The main strength of our study might also be regarded as the main limitation, as we mainly included patients with symptoms (due to relying on patients presenting at our out-patient clinic). Within this group of patients, it is possible to assess the distribution of symptoms but not the incidence of (any) post-COVID-syndrome symptoms. This is also an issue in the comparison of post-COVID with post-sepsis patients, because all surviving post-sepsis patients were included in the MSC. Hence, we selected the subgroup of MSC patients who reported potential sepsis sequelae (in patient reported terms). Furthermore, slight differences exist in the design of the evaluation instruments and the different recruitment periods (the MSC recruitment occurred before the pandemic). In some parts, another limitation is that the majority of post-COVID patients were treated as out-patients only, which might hinder the identification of associations of diagnostic findings with disease severity, probably aggravated for fatigue by the high proportion of patients suffering from fatigue.

In conclusion, post-COVID symptoms affect a large proportion of COVID-19 survivors, pattern of symptoms is similar to sequelae in sepsis survivors, but these are more common in post-COVID patients. Because of the nature of a “new” disease, it is unknown whether these symptoms can also last for longer time periods, such as years. Given the large number of SARS-CoV-2 infections during the pandemic, post-COVID-syndrome will become a major public health issue and concepts to address problems of these patients are urgently needed.

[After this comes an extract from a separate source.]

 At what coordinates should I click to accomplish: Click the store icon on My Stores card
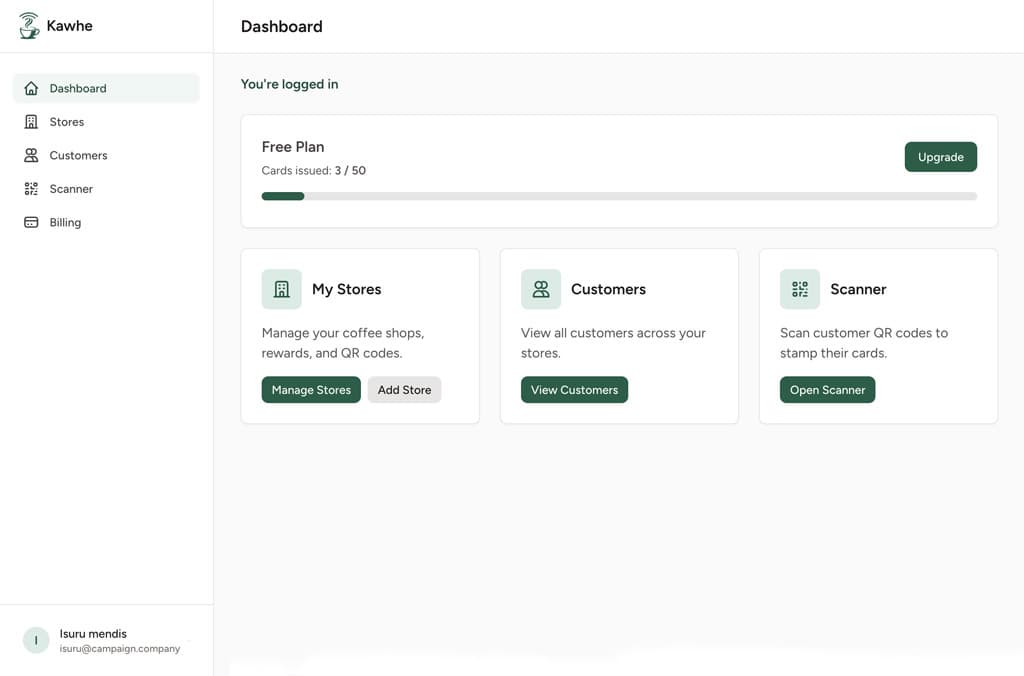[x=281, y=288]
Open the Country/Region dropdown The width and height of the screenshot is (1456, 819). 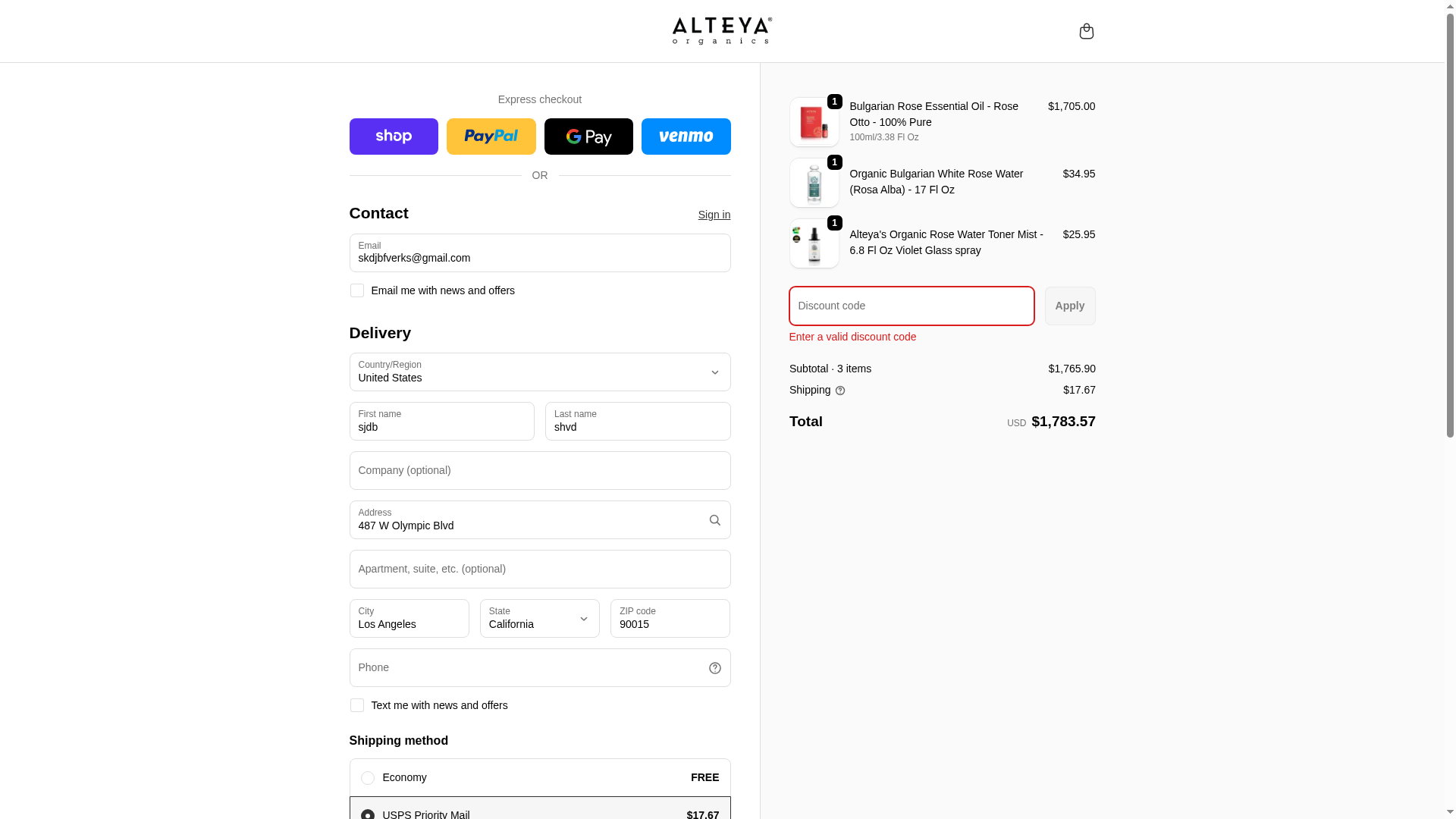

Nevertheless, despite the differences in frequencies, owing to the similarity of the spectrum of post-COVID and post-sepsis sequelae, this knowledge may help physicians in implementing follow-up and therapeutic approaches for patients after SARS-CoV-2 infection [12]. Up today, despite the growing evidence for large proportion of patients suffering from long-term sequelae, there is no structured follow-up for these patients, but should be implemented, e.g., using questionnaires reporting neuropsychiatric or somatic symptoms.